On the 22th and 23rd of November the Dutch Physiology Days (Nederlandse Vereniging voor Fysiologie) took place again and Martijn van de Locht (PhD student in the Ottenheijm group) went home with the prize for best oral presentation! Please see below for his abstract.



Martijn van de Locht1, Josine M. de Winter1, Stefan Conijn1, Weikang Ma2, Michiel H.B. Helmes1,3, Tom C.
Irving2, Sandra Donkervoort4, Payam Mohassel4, Livija Medne5, Colin Quinn6, Osorio L.A. Neto4, Steven
Moore4, A. Reghan Foley4, Nicol C. Voermans7, Carsten G. Bonnemann4, Coen A.C. Ottenheijm1.

1 Department of Physiology, VU University Medical Centre, Amsterdam, The Netherlands;
2 Biophysics Collaborative Access Team, Center for Synchrotron Radiation Research and Instrumentation, and
Department of Biological Sciences, Illinois Institute of Technology, Chicago, Illinois, USA;
3 IonOptix Llc.,Milton, MA, USA;
4 Neuromuscular and Neurogenetics Disorders of Childhood Section, Neurogenetics Branch, National Institutes
of Neurological Disorders and Stroke, National Institutes of Health, Bethesda, MD, USA;
5 Roberts Individualized Medical Genetics Center, Children’s Hospital of Philadelphia, Philadelphia,
Pennsylvania, USA
6 Department of Neurology, University of Pennsylvania, Philadelphia, PA, USA
7 Department of Neurology, Radboud University Medical Centre, Nijmegen, Netherlands.

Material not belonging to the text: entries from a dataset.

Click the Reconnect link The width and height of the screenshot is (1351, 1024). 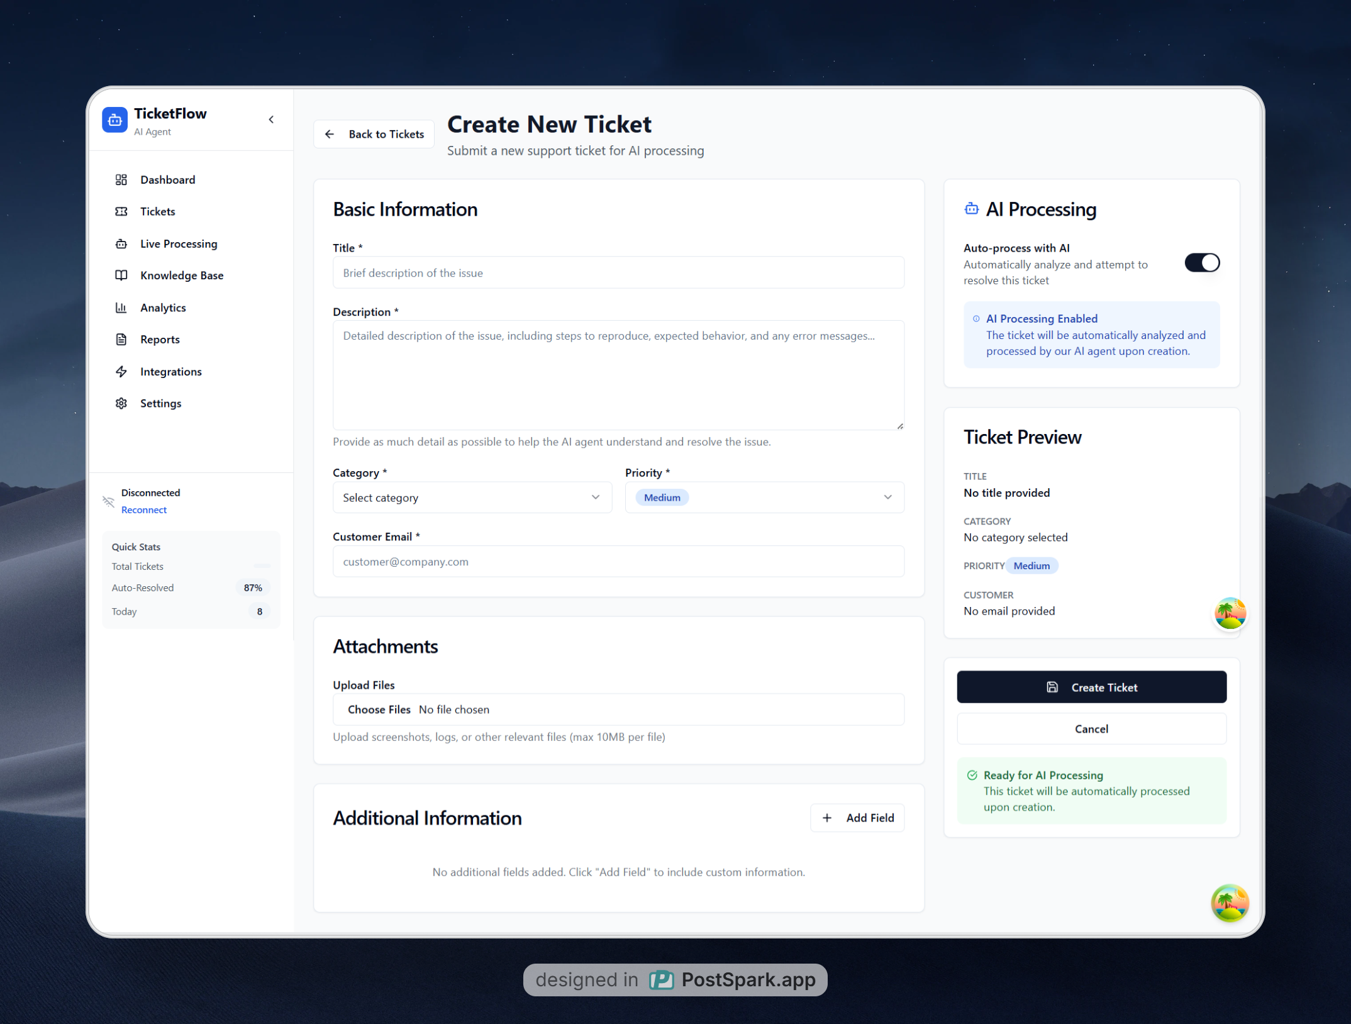pyautogui.click(x=143, y=510)
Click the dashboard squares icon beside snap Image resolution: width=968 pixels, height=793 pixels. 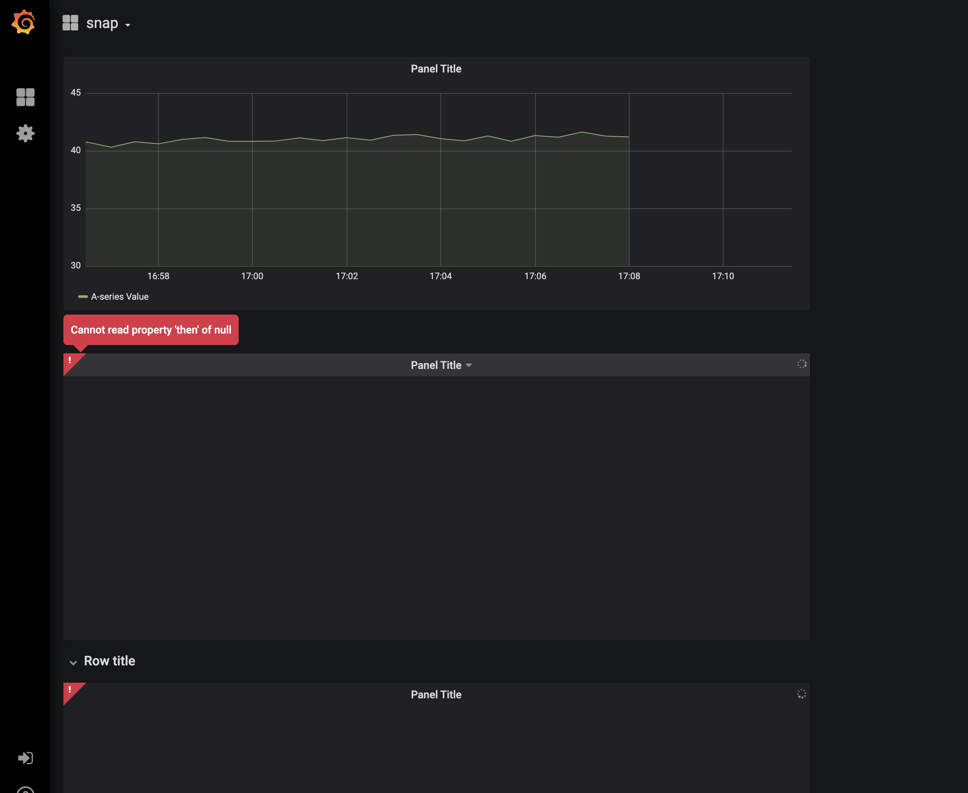pos(71,22)
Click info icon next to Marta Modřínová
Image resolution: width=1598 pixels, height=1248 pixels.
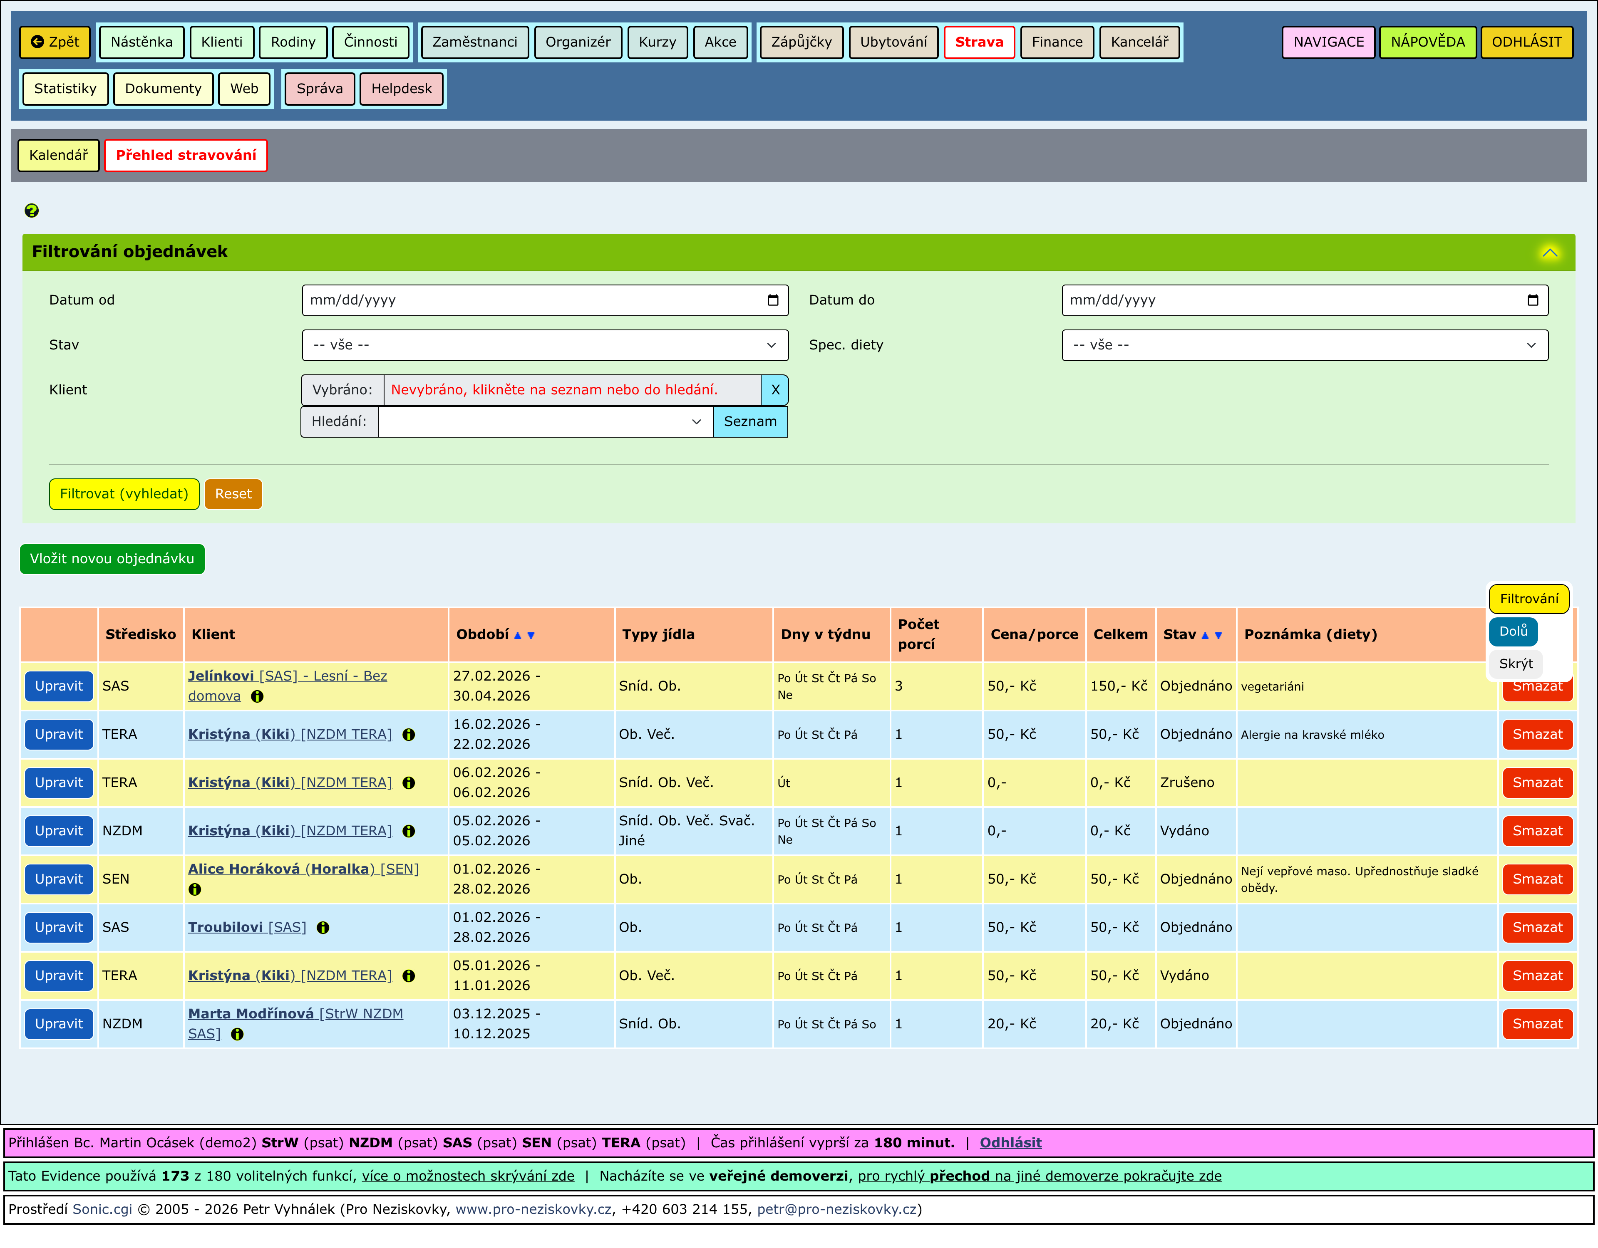[x=237, y=1034]
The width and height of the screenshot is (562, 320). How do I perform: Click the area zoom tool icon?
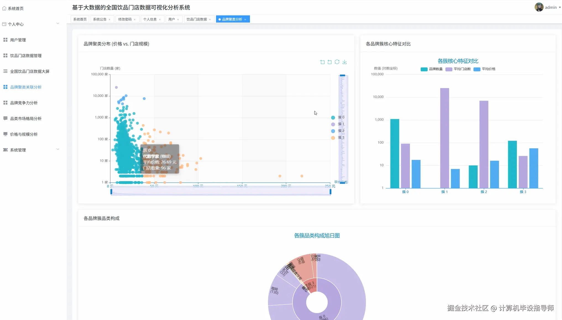point(322,62)
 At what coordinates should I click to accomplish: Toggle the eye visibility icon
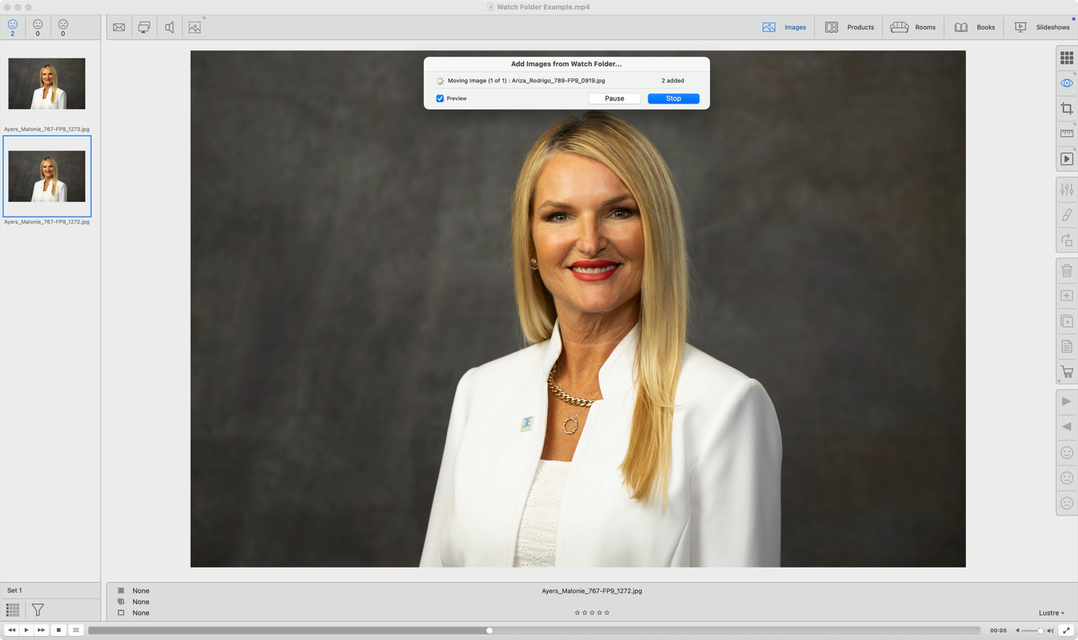pyautogui.click(x=1066, y=83)
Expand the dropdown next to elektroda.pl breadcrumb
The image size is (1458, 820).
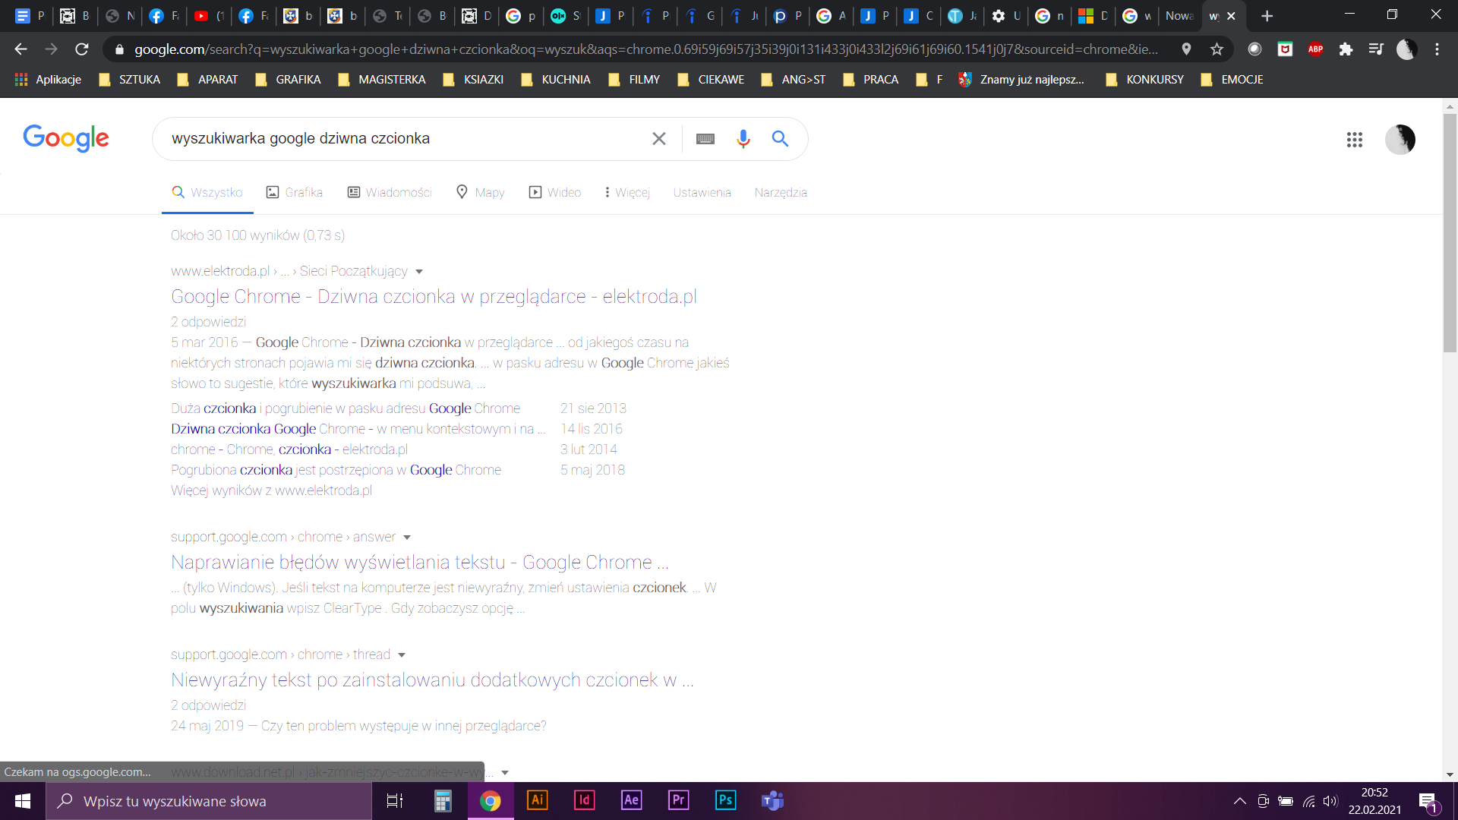(420, 271)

Nemaline myopathy (NEM) is a group of rare muscle diseases caused by mutations in genes encoding proteins associated with the thin filament. However, not all thin filament myopathies manifest with characteristic nemaline rods and the spectrum of clinical manifestations is expanding. Troponin C (TnC) binds to TnT and TnI to form the Tn-complex, which regulates thin filament activation. To date, fast skeletal (fs)TnC has not been implicated in disease. Here, we investigate muscle biopsies of two patients with heterozygous, predicted to be damaging mutations (Patient 1 (P1), 27 yrs: c.100G>T; p.Asp34Tyr & patient 2 (P2), 19 yrs: c.237G>C; p.Met79Ile) in the gene encoding fsTnC (TNNC2), manifesting clinically as a unique congenital myopathy. P1 had congenital weakness and vocal cord paralysis requiring tracheostomy, with ptosis, opthalmoplegia, osteopenia and clinical improvement over time. Also, a brother, mother and maternal grandmother, presenting with similar symptoms were found to carry the TNNC2 mutation. P2 has a milder phenotype, with early respiratory weakness, dysphagia and generalized hypotonia, which improved with age, resulting in normal ambulance with mild proximal weakness at age 19. To investigate the mechanism underlying muscle weakness, we performed contractility measurements on single muscle fibers isolated from patient (N=2) and control (N=5) biopsies. Permeabilized fibers were activated by exogenous calcium. P1 showed atrophied type II and hypertrophied type I fibers (confirmed by histochemical analysis). Absolute and normalized maximal force was decreased in type II and increased in type I fibers. The calcium-sensitivity of force was decreased in type II and increased in type I fibers. P2 showed similar results but less pronounced: a lower decrease in calcium-sensitivity of force in type II fibers, no loss of maximal force and no atrophy in type II fibers. In P1, low angle X -ray diffraction data suggested a compressed thin filament in both fiber types, as suggested by shortening of the actin layer line 6 reflection. X-ray data from P2 showed less pronounced changes. Based on these findings, we propose that the TNNC2 mutations reduce the calcium sensitivity of force, presumably due to changes in thin filament structure, contributing to muscle weakness in patients. The more severe clinical phenotype of P1 compared to P2 is reflected in the experimental results.